Page MenuHomePhabricator

Upgrade MXes to Bullseye
Closed, ResolvedPublic

Description

mx1001 and mx2001 are currently running Stretch and we should upgrade them to Bullseye. In principal we have two ways to do that:

  1. Install new mx1002 and mx2002 systems with Bullseye and switch over the MX records. This involves an IP change which may or may not impact mail sending (further research needed)
  2. Test the role's compatibility with Bullseye beforehand. Then temporarily filter access to each MX and reimage in place to the new OS (starting with mx2001 and then keeping that around for 1-2 weeks, then move on with mx1001)

Details

ProjectBranchLines +/-Subject
operations/puppetproduction+0 -7
operations/puppetproduction+1 -2
operations/dnsmaster+14 -14
operations/puppetproduction+1 -1
operations/dnsmaster+5 -5
operations/puppetproduction+1 -1
operations/puppetproduction+3 -7
operations/puppetproduction+0 -20
operations/homer/publicmaster+13 -0
operations/puppetproduction+1 -1
operations/homer/publicmaster+13 -0
operations/puppetproduction+1 -1
operations/puppetproduction+6 -1
operations/dnsmaster+28 -28
operations/dnsmaster+10 -10
operations/puppetproduction+1 -1
operations/homer/publicmaster+0 -13
operations/homer/publicmaster+13 -0
operations/puppetproduction+9 -0
operations/puppetproduction+2 -1
operations/puppetproduction+1 -1
operations/homer/publicmaster+26 -0
Show related patches Customize query in gerrit

Event Timeline

+1 for option 2, I think that will be a more straightforward approach overall.

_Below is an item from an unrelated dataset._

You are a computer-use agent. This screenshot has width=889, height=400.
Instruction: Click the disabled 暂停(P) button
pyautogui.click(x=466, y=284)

In either case let's include a step to route and flush queued mail to the MX in the other DC before erasing/retiring each stretch host.

The exim version in Bullseye (4.94) had some breaking changes - see https://www.debian.org/releases/bullseye/amd64/release-notes/ch-information.en.html#idm1404. So I agree that option 2 is a better approach.

Ok, so let's proceed with option two. There's a test instance mx2002.wikimedia.org which I'll setup with the mx role and bullseye next week.

To prevent this test server from accidentally messing with our existing production mail infrastructure, I'd like to also filter port 25 for mx2002.wikimedia.org on the router level. @cmooney or @ayounsi, is that something you could set up?

Change 710943 had a related patch set uploaded (by Ayounsi; author: Ayounsi):

[operations/homer/public@master] discard traffic to mx2002 tcp/25

https://gerrit.wikimedia.org/r/710943

Change 710943 merged by jenkins-bot:

[operations/homer/public@master] discard traffic to mx2002 tcp/25

https://gerrit.wikimedia.org/r/710943

To prevent this test server from accidentally messing with our existing production mail infrastructure, I'd like to also filter port 25 for mx2002.wikimedia.org on the router level. @cmooney or @ayounsi, is that something you could set up?

Done, let us know when to rollback.

To prevent this test server from accidentally messing with our existing production mail infrastructure, I'd like to also filter port 25 for mx2002.wikimedia.org on the router level. @cmooney or @ayounsi, is that something you could set up?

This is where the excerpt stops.